Other than Patricia Arquette, whose call for equal pay for women was refreshingly political, Black was the only Richard Linklater confederate to get much satisfaction. Linklater’s Boyhood went home with little, while Alejandro Gonzalez Inarritu’s Birdman owned the night … except for Michael Keaton, whose loss of a Best Actor trophy pained me, though I certainly didn’t begrudge Eddie Redmayne’s win. Really, Boyhood and Birdman struck me as the same movie in some ways — both are dramas by temperamentally independent directors, riding on something of a technical high-wire-act gimmick (Birdman seems to run in one continuous take, Boyhood was filmed bit by bit over a period of twelve years), and probably a little overpraised. Also, the odds of the average moviegoer having seen either of them before Oscar night — even on DVD, never mind finding a local theater playing them — were slim to none.

A few years back, the Academy decided not to restrict the Best Picture nominees to five, because a wider playing field might mean a better chance of a popular nominee. In this respect, only American Sniper qualified this year, and it went home with almost nothing, which probably annoyed its many patriotic fans. The Grand Budapest Hotel fared surprisingly well, winning a lot of the “what a pretty movie” awards other than cinematography. I was glad to see two longtime favorites, Julianne Moore and J.K. Simmons, finally receiving their due. My feeling on Inarritu is that nothing he’s done has equalled his debut, the coruscating Amores Perros, though I’m also glad that the director of Amores Perros now has several Oscars.
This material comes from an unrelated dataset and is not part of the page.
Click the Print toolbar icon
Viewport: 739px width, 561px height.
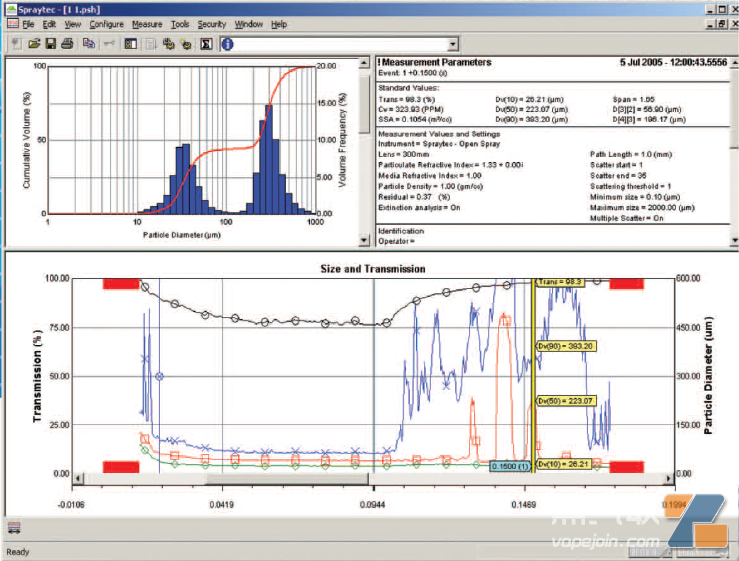coord(67,44)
As for the show itself, it didn’t drag itself out with pointless montages the way it used to. Lady Gaga nailed her Sound of Music tribute, and John Legend and Common’s rendition of “Glory” got an understandable standing-O. Harris had a mostly unfunny running gag about his Oscar predictions under lock and key (guarded by Octavia Butler, giving me to ponder once again that the actress who once played an irascible DMV clerk on The Big Bang Theory now has an Oscar). Eddie Murphy seemed more engaged as a presenter here than he did at last weekend’s SNL shindig. (There were no Cosby jokes or, really, any jokes at the expense of Hollywood, save for an Oprah joke I didn’t really get, and she didn’t either.) Harris steered the ship into port without hitting an iceberg — a metaphor I think I’ve used before with the Oscars, but it applies this year. Harris wasn’t as dazzling as he has been on smaller shows, but all that practice at least ensured a baseline of professionalism. At this point, though, a robot in a clown suit could host this thing and no one would care.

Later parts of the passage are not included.